До сих пор мне не ясно, воспитывается ли хороший вкус или это – врожденное качество. Однажды жарким летом мне очень захотелось холодного пива. Я сходил в магазин, налил пиво в бокал, а сухарики высыпал на какую-то тарелку. Сижу –  наслаждаюсь. И неожиданно в гости ко мне зашел мой младший сын, который был рядом по делам. Он увидел меня за столом, наспех сервированным этой тарелкой, и сказал: « Папочка! Что с тобой? Ты же сам меня учил, что есть нужно красиво», взял из шкафа хрустальную вазочку и пересыпал в нее сухарики. Мне было невообразимо стыдно, словно меня застали за каким-то постыдным делом. Я извинялся перед ним. Зато мой старший сын – человек совершенно иного склада. Хотя оба ребенка росли в одной среде. Специально их эстетическим воспитанием я не занимался. Просто оба ребенка росли в художественной среде, но каждый взял для себя что-то свое. Я сам многим обязан своим старшим товарищам: Брусиловскому, Щапову*. Этим удивительным аристократам. Витя Щапов был очень открытый, гостеприимный человек. Он очень по долгу работал и выходил к гостям часам к десяти. В разгаре уже бывала вечеринка, когда появлялся он, одетый всегда в пиджак и белоснежную рубашку с дорогими запонками. А поскольку занимался он графикой, плакатным искусством, то рукава этих изысканных рубах были черные. Но он ежедневно работал в белоснежных накрахмаленных рубахах с драгоценностями в манжетах. И всё тут. А врожденный ли был его аристократизм или нет – я никогда его об этом не спрашивал.

А вот вам другой пример. Можете напечатать, что это будет называться «сплетни челяди». Мы – челядь, которая обслуживает богатых людей. А сколько у тебя заслуг и научных степеней – никого не волнует. На сегодняшний день мы «обслуживаем» богатых людей, хоть и предлагаем произведения изящного искусства. Так вот.

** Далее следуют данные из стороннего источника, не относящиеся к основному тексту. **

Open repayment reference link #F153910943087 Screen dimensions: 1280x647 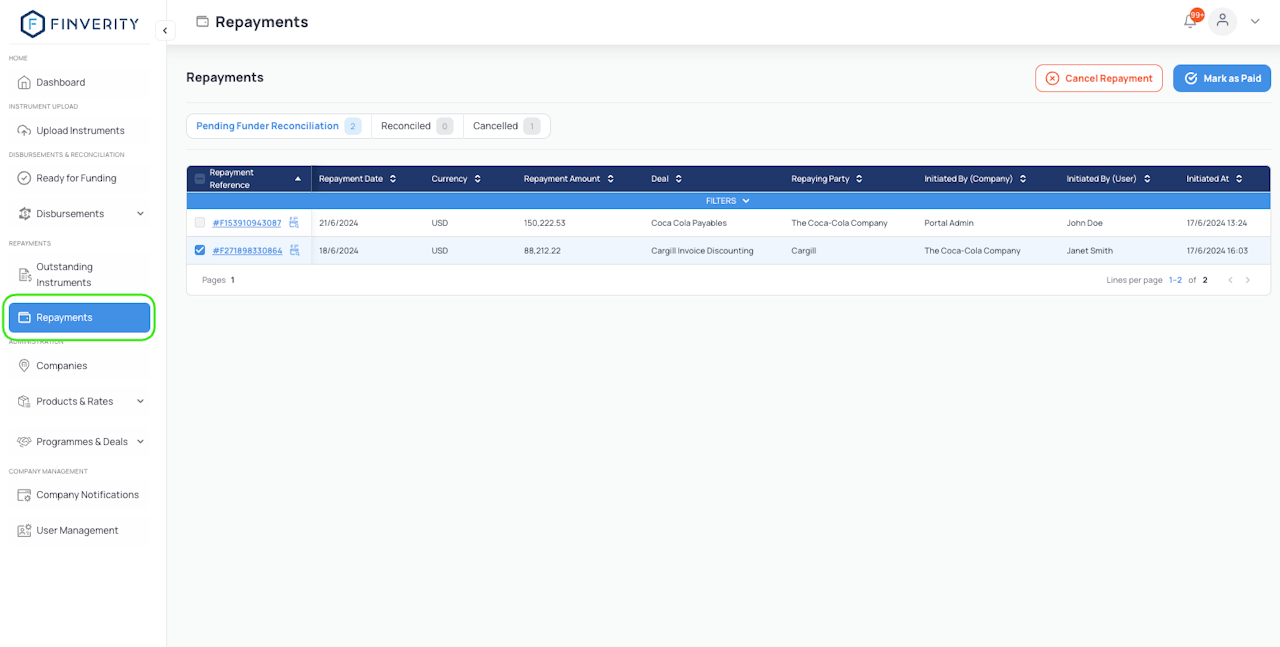[x=247, y=223]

Некоторое время назад я был на приеме в одном загородном дворце. На улице играли музыканты, на вертеле жарился козленок. Столы были накрыты на сто персон, было очень вкусно, лакеи суетились. Но! На столах лежали не шелковые, не полотняные, а бумажные салфетки! И даже не дорогие немецкие, а салфетки типа тех, что подают в поезде, самые дешевые – три рубля пять килограмм. И никто, никто из хозяев дома не понял, что таким образом они обрушили, низвергли весь уровень этого приема, дорогой дом, гектар земли, шесть «Мерседесов», музыкантов на лужайке. Они всё свели к нулю. По крайней мере, для меня.

Я живу довольно одиноко большую часть времени, но когда я накрываю для себя, то делаю это по полной программе. Это такой вид эгоизма: пить из хорошего стекла, есть дорогими приборами. И тут недавно ко мне в гости приезжал старый приятель, долго живущий ныне в эмиграции. Я принимал его у себя в доме, и он сказал слова, которые, честно говоря, я не ожидал от него услышать. Он сказал: « Я тебе очень многим обязан, мы очень многому научились у тебя». А я этого не помнил. Оказывается, лет тридцать назад из уст молодого человека, коим я был в то время, прозвучала реплика, достойная Писания: « Евреи! Вот у вас там стоят дорогие сервизы. На что они рассчитаны? На Пасху? Да у вас каждый день должна быть Пасха!». И, действительно, в те времена, за границей нам, кажется,  отказали в газовых трубах, но дали сигареты и английские сервизы. Помните, синие  пасторали или кареты на белом фарфоре, которые повсеместно продавались. Все их накупили и поставили. А я подавал каждый день на таком сервизе. И более того, поскольку не было кафеля, я в новой квартире такое блюдо вмонтировал в стену над мойкой вместо плитки. Красиво было необыкновенно! Я очень рад, что это мое стремление жить красиво кому-то тоже помогло. Я разбил очень много дорогих фужеров. Но это я их разбил, а не конфисковали чекисты. У меня одна жизнь. Другой у меня не будет. И каждый час  в моей жизни – это мой праздник! А если я могу это еще кому-то подарить – это счастье!